Naveen Rao discovered artificial intelligence through science fiction in middle school, devouring the works of Asimov while his peers in Kentucky were doing whatever kids in Kentucky normally did. Growing up in a family of doctors, he chose a less conventional path, following his early interests in programming and circuit building.
After establishing himself as an engineer, he stepped away to pursue a neuroscience PhD at Brown, finishing in record time. This combination of engineering expertise and biological understanding shaped his approach to AI hardware development at his companies Nervana (acquired by Intel) and MosaicML (acquired by Databricks).
In this conversation, the VP of AI at Databricks breaks down what's actually needed for meaningful progress in machine reasoning (hint: it's not just bigger models), and why deep tech development needs a different playbook than what we're used to.
Join us in the full episode of Barrchives (above), and read on for five highlights from the interview.
In Naveen's Words:
"SaaS product books actually put everyone in the wrong direction for deep tech. It doesn't work that way in deep tech, it's not about customer interviews from day one... You may not be able to know what to build until you understand the problem space well, so understanding the problem space is the key, and then actually going and figuring out how to build that with the right team first... When your innovation is in the tech part of it, first you got to innovate there. You got to build the tech."
Deep tech product development inverts traditional SaaS strategy by prioritizing fundamental research and technical innovation. At Mosaic, this meant building an exploratory organization staffed with academic talent - PhDs and post-docs who could tackle core challenges in neural network training and scalability. Rather than rushing to market validation, the team focused first on understanding emerging technological trends through open-source software releases, engaging with technical builders across sectors from startups to financial institutions. When your innovation is on the tech side, you have to innovate there versus being guided solely by immediate customer feedback.
"If I start with a bridge, probably the first bridge was someone put a slab of stone across some body of water... LLMs are no exception. They're big inscrutable units that everyone kind of mistook for being intelligence really... So Compound AI system is basically saying, well, I want to take this big monolithic thing... break it apart into constituent components... Think an engineered bridge versus a slab of stone. They both do the same thing, but the engineered bridge is precise, and each component is well characterized."
Today's focus is on breaking down monolithic LLMs into compound AI systems with well-characterized components that can be independently developed and tested. This architectural shift enables more precise control and understanding of each component, moving away from treating AI as a black box toward viewing it as an engineered system with definable, testable properties.
"Databases, data warehouses, ETL, those are much more stable things. And you can put down processes that span six months or a year. AI is not stable. It's constantly at your feet and what works today may not be that important in six months... You need to be able to experiment and go down a few different dead end paths when the world is shifting under you versus planning out everything and just executing."
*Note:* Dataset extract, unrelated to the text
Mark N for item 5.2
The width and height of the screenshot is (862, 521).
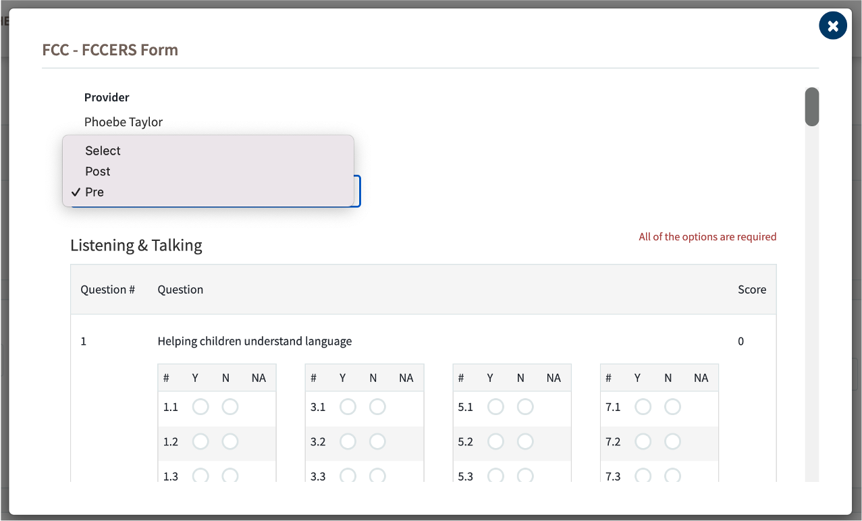click(525, 441)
While stable technologies can follow predictable development cycles, AI requires organizations to embrace rapid experimentation and accept that some paths will lead nowhere. At Databricks, this means maintaining fast shipping cycles while simultaneously investing in foundational research to anticipate where the technology is heading. Success comes from balancing customer feedback with forward-looking technical exploration – recognizing patterns in current needs while constantly evaluating new techniques that might better solve tomorrow's problems. This requires building an organization that can move quickly while remaining grounded in deep technical understanding.
"In AI systems, think building systems that can really do true decision-making, counterfactual reasoning, and breaking a problem down with sub-goaling in mind... So essentially giving a machine intention... These neural networks can't do counterfactual reasoning. They don't do simulation of outcomes and make decisions based on that. They're estimators of, LLM specifically, are estimators of conditional probability distributions... AGI is a stupid term because it's not general. It's constrained. It's constrained math."
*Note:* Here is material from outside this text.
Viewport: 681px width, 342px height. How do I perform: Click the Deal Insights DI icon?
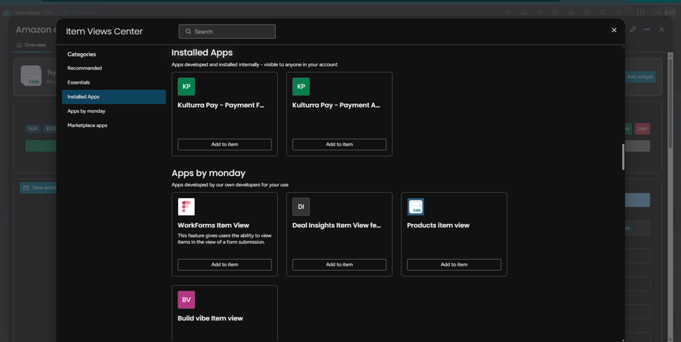pos(301,207)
The next frontier in AI comes down to fundamental breakthroughs in how machines process and act on information. Current systems excel at pattern matching and probability estimation but fall short of true reasoning capabilities. The challenge lies in bridging the gap between human intention and machine action: when users interact with AI, they express intent, but systems lack the ability to break this down into meaningful sub-goals or simulate potential outcomes before acting. This limitation points to a crucial distinction between current AI capabilities and genuine intelligence, suggesting that progress requires rethinking our approach to machine learning rather than simply scaling existing architectures.